Yves Jean-Bart, known as “Dadou”, the president of the Fédération Haïtienne De Football (FHF) since 2000, denies accusations that he coerced several players at the Centre Technique National in Croix-des-Bouquets into having sex. The alleged incidents are understood to have taken place within the last five years.
The claims have been made to the Guardian by numerous sources involved with the centre, including alleged victims and their families.
“There is a lady who works there who puts pressure on the girls to have sex with Dadou,” one alleged victim told the Guardian. “He will see a nice girl who is attractive and he sends the lady to tell her that she is going to be thrown out of the centre. She starts crying and then the lady says: ‘The only way to resolve this is to speak to Dadou.’ At that moment, the young girl has no choice but to put up with the sexual abuse.”
Jean-Bart said there had “never been any complaint against the federation, nor against the staff engaged in our academy, nor against my person. This kind of practice of sexual abuse is almost impossible in our camp centre given the physical structures, the principles of education and continuous awareness that we have put in place.”
He said the allegations were “clearly a manoeuvre to destabilise the FHF, the character of the president and his family”.
According to sources in Haiti, several players who have now left the centre were coerced by Jean-Bart into having sex with him, including one who was forced to have an abortion.
“She was put under pressure not to talk,” a former player at the centre said. “Another of our best young players lost her virginity to Dadou when she was 17 in 2018 and also had to abort. These girls who live at the Fifa centre … it’s such a shame because they want to play for the country but if they speak about this situation they will be fired. They are hostages.”
Jean-Bart said: “I would not encourage such practices in Haitian football, much less in the centre which is under my responsibility. If there were such cases, I would encourage the victims to file a complaint with the federation and the judicial authorities of the country. We are ready, at the level of the federation, to support them.”
Another player, one of Haiti’s rising stars who plays professionally, has claimed that a friend of Dadou tried to rape her when she was living at the centre, in a suburb of the country’s capital, Port-au-Prince.
“She managed to get away from him and her parents know the situation,” said another source who is close to the player’s family. “But Dadou has tried everything to keep it quiet.”
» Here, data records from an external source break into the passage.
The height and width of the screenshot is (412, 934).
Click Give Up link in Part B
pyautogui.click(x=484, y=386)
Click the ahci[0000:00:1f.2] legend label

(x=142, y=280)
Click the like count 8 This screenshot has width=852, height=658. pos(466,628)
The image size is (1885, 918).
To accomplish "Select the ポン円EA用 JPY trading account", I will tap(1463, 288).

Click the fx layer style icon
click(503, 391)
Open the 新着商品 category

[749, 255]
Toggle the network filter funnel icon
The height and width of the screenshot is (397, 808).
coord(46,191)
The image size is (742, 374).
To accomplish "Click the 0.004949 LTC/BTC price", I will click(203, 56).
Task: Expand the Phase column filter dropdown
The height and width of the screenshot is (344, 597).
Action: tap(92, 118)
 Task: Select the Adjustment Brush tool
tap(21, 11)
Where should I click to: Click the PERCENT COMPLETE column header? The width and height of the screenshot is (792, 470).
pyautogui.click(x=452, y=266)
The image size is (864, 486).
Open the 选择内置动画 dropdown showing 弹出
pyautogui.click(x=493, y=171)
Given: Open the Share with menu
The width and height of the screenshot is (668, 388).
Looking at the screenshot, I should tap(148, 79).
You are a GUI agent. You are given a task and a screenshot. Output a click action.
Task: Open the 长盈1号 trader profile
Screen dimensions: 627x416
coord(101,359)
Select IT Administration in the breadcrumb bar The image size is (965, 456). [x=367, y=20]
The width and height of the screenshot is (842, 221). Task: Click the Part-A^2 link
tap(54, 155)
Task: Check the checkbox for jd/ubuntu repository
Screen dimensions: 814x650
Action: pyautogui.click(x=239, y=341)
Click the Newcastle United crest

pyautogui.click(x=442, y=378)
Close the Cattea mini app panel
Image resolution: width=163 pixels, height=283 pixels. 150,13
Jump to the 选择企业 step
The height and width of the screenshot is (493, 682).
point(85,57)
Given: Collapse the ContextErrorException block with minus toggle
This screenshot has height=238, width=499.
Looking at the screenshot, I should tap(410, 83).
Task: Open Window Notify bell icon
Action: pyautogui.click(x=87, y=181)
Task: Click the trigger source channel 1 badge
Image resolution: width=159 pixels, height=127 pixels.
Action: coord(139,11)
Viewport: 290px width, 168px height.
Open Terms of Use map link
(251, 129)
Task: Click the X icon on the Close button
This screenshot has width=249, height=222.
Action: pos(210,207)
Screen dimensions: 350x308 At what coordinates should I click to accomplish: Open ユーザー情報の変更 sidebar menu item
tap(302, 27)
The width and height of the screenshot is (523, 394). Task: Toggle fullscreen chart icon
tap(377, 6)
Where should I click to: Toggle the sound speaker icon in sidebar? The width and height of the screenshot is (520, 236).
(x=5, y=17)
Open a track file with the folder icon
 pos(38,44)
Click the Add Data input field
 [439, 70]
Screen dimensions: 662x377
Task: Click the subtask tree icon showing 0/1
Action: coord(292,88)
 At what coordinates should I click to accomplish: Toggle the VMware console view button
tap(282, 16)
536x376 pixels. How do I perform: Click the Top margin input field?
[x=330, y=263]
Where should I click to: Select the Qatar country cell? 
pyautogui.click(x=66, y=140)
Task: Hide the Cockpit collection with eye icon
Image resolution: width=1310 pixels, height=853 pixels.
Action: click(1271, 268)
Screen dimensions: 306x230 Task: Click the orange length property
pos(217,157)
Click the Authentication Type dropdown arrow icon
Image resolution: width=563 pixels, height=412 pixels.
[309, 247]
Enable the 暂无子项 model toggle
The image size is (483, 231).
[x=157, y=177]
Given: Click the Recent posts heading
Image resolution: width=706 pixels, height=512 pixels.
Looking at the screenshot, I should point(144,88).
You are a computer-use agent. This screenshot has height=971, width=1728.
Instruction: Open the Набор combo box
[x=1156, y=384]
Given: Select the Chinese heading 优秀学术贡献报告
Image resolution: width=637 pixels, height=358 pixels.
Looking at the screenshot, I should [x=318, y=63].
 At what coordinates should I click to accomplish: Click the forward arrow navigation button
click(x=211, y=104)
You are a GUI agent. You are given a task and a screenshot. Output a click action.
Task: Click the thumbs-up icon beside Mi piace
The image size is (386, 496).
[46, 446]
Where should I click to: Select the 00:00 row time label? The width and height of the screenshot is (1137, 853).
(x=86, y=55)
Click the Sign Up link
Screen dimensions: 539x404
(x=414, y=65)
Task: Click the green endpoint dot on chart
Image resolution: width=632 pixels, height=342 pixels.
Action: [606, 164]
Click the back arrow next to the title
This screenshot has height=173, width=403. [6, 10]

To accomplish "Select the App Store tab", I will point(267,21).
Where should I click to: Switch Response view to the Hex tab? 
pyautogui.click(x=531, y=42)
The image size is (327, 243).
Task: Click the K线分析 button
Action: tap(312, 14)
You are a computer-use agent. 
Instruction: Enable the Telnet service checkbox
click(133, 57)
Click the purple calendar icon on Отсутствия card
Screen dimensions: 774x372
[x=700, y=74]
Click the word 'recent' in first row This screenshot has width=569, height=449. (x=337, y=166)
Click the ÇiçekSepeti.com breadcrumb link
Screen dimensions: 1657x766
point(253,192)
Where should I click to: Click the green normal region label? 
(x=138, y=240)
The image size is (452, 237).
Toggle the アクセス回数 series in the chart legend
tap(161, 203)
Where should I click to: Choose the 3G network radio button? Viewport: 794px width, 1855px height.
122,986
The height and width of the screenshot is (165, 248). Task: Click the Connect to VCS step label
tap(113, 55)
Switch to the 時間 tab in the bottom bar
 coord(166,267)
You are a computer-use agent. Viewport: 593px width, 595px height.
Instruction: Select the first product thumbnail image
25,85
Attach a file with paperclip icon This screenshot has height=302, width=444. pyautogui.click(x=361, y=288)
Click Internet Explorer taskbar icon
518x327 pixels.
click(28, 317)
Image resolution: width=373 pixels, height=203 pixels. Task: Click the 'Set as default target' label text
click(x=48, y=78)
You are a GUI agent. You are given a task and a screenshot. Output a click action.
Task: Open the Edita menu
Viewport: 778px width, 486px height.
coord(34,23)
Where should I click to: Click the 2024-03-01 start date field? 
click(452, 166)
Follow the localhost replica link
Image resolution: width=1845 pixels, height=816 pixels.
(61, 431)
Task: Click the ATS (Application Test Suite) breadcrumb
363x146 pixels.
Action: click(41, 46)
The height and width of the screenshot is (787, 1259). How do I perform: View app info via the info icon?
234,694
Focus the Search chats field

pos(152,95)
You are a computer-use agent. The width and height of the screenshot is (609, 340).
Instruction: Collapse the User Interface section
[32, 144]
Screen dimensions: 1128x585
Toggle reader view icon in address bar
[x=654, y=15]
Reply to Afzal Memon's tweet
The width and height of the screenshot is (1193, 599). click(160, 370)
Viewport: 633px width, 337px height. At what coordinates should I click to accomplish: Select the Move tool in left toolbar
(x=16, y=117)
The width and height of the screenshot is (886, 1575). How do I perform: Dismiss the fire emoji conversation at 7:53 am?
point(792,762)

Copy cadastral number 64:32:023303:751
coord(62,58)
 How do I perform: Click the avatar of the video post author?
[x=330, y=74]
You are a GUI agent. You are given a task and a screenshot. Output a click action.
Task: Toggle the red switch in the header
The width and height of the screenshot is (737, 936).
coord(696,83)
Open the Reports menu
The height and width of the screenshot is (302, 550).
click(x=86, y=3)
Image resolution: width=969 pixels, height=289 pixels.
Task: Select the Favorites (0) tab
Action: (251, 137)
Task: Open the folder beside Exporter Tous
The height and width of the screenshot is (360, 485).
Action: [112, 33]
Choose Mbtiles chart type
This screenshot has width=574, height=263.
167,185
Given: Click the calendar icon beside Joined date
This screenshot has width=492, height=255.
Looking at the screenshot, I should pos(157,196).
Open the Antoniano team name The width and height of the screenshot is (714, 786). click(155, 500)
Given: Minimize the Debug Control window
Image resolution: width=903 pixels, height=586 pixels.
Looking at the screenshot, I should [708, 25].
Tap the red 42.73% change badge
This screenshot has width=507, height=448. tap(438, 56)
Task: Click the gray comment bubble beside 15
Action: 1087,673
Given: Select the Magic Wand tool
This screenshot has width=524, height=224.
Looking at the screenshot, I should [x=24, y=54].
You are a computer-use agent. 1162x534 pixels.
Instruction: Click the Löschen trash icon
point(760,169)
Another alleged victim said: “I’m so afraid. Dadou Jean-Bart is a very dangerous person. There are a lot of people who want to talk but they’re so afraid, especially for the parents who are still in Haiti.”
In reply, Jean-Bart said: “To date, in women’s football in Haiti, where there are generations of players who are now 50 or 60 years old, there has never been, to my knowledge, even suspicions of this kind. Personally I am and I have been a non-violent man. I don’t understand how someone can make me look like an executioner to the point where families would feel intimidated by me.”
The FHF said that it took “such serious allegations very seriously. To date, we have never received any complaints to this effect.”
It added: “Our project is first of all a human project which aims to change the future of young people, to roll back the exclusion through play even if we know that in this country and even in the world some spirits are always at war against the beautiful and the good.”